ANA SAYFA



KİTAPLARIM


    KOLTUK DEĞNEĞİYLE YÜRÜY




    Sağlam olduğu halde koltuk değneğiyle yürüyenleri hiçbir kimse sevmez ama bazı insanlar var ki onlar hayat yolunda koltuk değneksiz yürüyemedikleri halde kendisi gibi olanlar tarafından sevilirler.

    Bir televizyon spikeri, ekonominin kalp atışlarının dinlenildiği Mahmutpaşa’ya bağlanıyor ve orada döviz alım ve satımlarını soruyor.
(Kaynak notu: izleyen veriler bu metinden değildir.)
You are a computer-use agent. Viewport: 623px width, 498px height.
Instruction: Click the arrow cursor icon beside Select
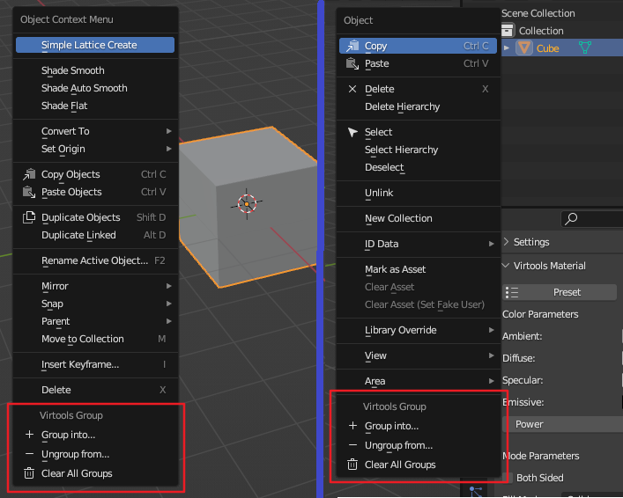[353, 132]
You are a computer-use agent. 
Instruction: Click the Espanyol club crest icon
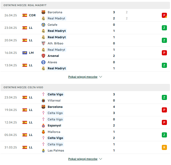[43, 125]
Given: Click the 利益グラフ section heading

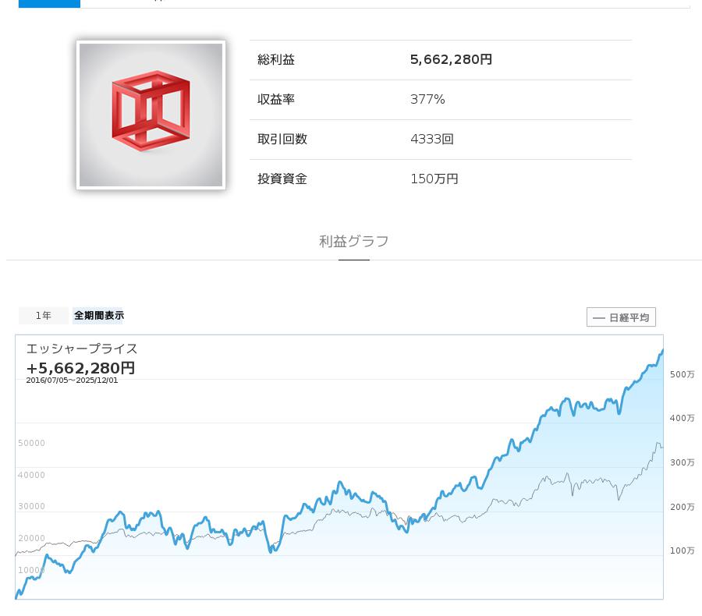Looking at the screenshot, I should click(x=353, y=242).
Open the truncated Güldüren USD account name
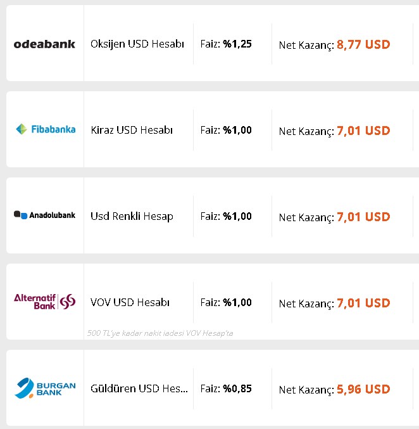This screenshot has height=429, width=419. (x=139, y=389)
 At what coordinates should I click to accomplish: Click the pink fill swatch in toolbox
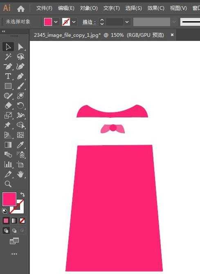[x=9, y=199]
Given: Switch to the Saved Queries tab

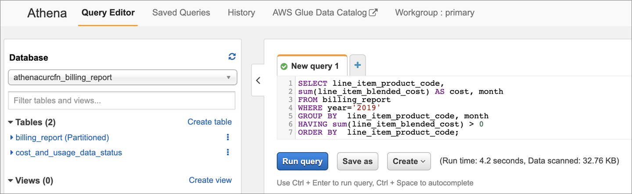Looking at the screenshot, I should 181,13.
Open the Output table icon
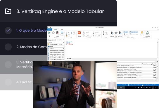 62,33
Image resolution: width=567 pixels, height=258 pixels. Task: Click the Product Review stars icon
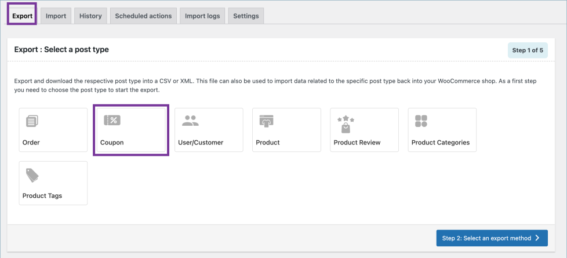click(346, 122)
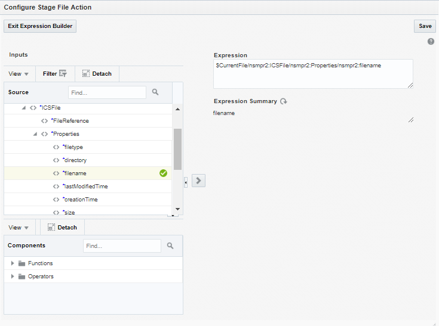Image resolution: width=439 pixels, height=326 pixels.
Task: Click the green checkmark beside filename
Action: pos(163,173)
    Mahmutpaşa’dan konuşan ayaküstü dövizcilik yapan bu adam, durumu bildirdikten ve yarının nasıl olacağını da söyledikten sonra spiker soruyor; “Siz bu işleri iyi biliyorsunuz. Geleceği de iyi tahmin ettiğiniz için çok iyi kazanıyorsunuz” dediğinde “Nerde gezer be abi, on beş yıldır karnımızı doyurmaya çalışıyoruz” diyor.

    Geçen gün döviz bürosu olan bir tanıdığımın yanında bir çay içinceye kadar işittiklerim de o Mahmutpaşa eksperinin dediğinden farklı değildi.

    Biraz dövize ihtiyacı varmış ve adamını Mahmutpaşa’ya göndermiş.

    İki tarafın da elinde telefon.

    Ağabey şu kadara satılıyor ve şu kadardan.

    —Al.

    —Aldım.

    Biraz sonra ağabey, ihtiyacımızı karşılayacak kadar yine alıyorum şu fiyattan.

    —Al.

    Bana dönüyor ve “Beş dakika önce aldığımızdan şu kadar zarar ettik” diyor.

    Borsacılarla dövizciler hemen bana siyaset üzerine fikir yürütenleri hatırlattı.

    Her gün siyasilere akıl verenlerin, “Böyle de yapılmaz ki, böyle de konuşulmaz ki,” diye ahkam kesenlerin bir gün siyasete girdiğini ve on binde bir oy alamadığını da gördük.

    Bazı uyanıklar vardır, onlar siyaset yapmaz görünürler. Ama asıl siyaseti onlar yaparlar.

    İl müftüsüne sordular, “Hangi partidensin?” O cevap verdi; “Eskiden Kaymakamın partisindendim, şimdi Valinin partisindenim”

    Çok zengin bir işadamına televizyon spikeri sordu; “Siz, sağcısınız. Başbakan ise solcu. Şimdi ne olacak?” sorusuna,

    —Biz de arabanın sol kapısından iner-bineriz. Dört teker yine de yürür.” Diyor.

    Bazı zenginlerimiz vardır ki, timsahın dişlerinde kalanları yiyerek hem karnını doyuran, hem de timsaha diş fırçası görevi yerine getiren kuşlar gibi olan zenginlerimizin, dünya piyasalarında hiçbir şey yapamadıklarını gördüğümüz gibi icazetle siyasete soyunanların da dünya çapında başarılı olamadıklarını görüyoruz.

    Bu arada en çok üzüldüğüm insanlar da patronuyla siyasilerin arasında sıkışıp kalan beyinlerdir.

    Patronun gösterdiği hedefe kalemiyle kurşun sıkarken bir gün patronla siyasi bir araya geldiğinde ilk harcananın kendisi olduğunu örnekleriyle bildiğinden “iki sürü arasında kalan kurt” durumuna düşmenin ezikliğini yaşıyor.

    Size güzel bir örnek de vereyim:

    Bundan onbeş yıl önce Ankara’da oturan çok değerli bir dostum, İstanbul’a geldiğinde benim yanıma da uğradığında “Filanın yanına uğradım ve kendisine “Kültür bakanıyla görüştüm. Senin kitaplardan alacak ve peşin ödeyecek. Senin de para sıkıntın bitecek” dedim. O da bana “O Kültür Bakanına söyle, benim kitaplarımı almak istediğine dair bir dilekçe göndersin. Ben bir düşüneyim” dediğini anlatmıştı.

    Kişi “Sihirli değneğini” kendisi yapmalıdır. Başkalarına “Değnekçilik” yapmamalıdır.

    Diyanette, ticarette, siyasette, san’atta velhasıl her sahada kendi ayakları üzerinde yürüyenleri severim vesselam.